TORONTO (Reuters) - The Canadian dollar hit a near two-week high against its U.S. counterpart on Tuesday after the Bank of Canada maintained its rate-hiking bias even as other central banks are easing monetary policy to cope with damaging economic slowdowns.

The Bank of Canada left interest rates unchanged on Tuesday but made clear it was still weighing an eventual move higher, the same day Federal Reserve Chairman Ben Bernanke said the U.S. central bank stands ready to take further steps to stimulate the economy.

With growth easing around the globe, many other central banks have also eased policy recently, including the European Central Bank and the central banks of Britain and China.

"There is still some desire on the part of the Bank (of Canada) to take interest rates higher. They're really trying to send a message to the market that pricing in cuts is an unwise suggestion," said David Tulk, chief Canada macro strategist at TD Securities.

"At this point it really does suggest that the Bank is completely on hold, but there is still this bias to take interest rates higher."
#####
▶ **Tasks to carry out**
1. In the Canadian dollar report, swap "Britain" for "the United Kingdom" in the passage that begins at the words "With growth easing" and stops after "Britain and China.".
2. According to the Canadian dollar report, what position does David Tulk hold?
3. Carry the report on the Canadian dollar forward from where it stops.
This data has no role in what is asked here.

▶ **Text and item location data**
#####
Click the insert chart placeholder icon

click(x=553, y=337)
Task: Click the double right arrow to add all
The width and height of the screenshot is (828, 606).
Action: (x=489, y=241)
#####
▶ **Task results**
1.
With growth easing around the globe, many other central banks have also eased policy recently, including the European Central Bank and the central banks of the United Kingdom and China.

2. Chief Canada macro strategist at TD Securities.

3.
The Canadian dollar ended the North American session at C$1.0126 versus the greenback, or 98.76 U.S. cents, firmer than Monday's finish at C$1.0147 against the U.S. dollar, or 98.55 U.S. cents. Earlier, the currency touched C$1.0120, or 98.81 U.S. cents, its strongest level against the U.S. dollar since July 5.

Higher interest rates tend to help a country's currency appreciate because they often attract international capital flows and vice versa.

"Obviously it expresses their confidence that in fact the Canadian economic recovery is relatively firmly rooted, and it does express the concern (that) behavior they're seeing in the marketplace is somewhat troubling to them," said Paul Taylor, investment strategist for BMO Harris Private Banking.   Continued...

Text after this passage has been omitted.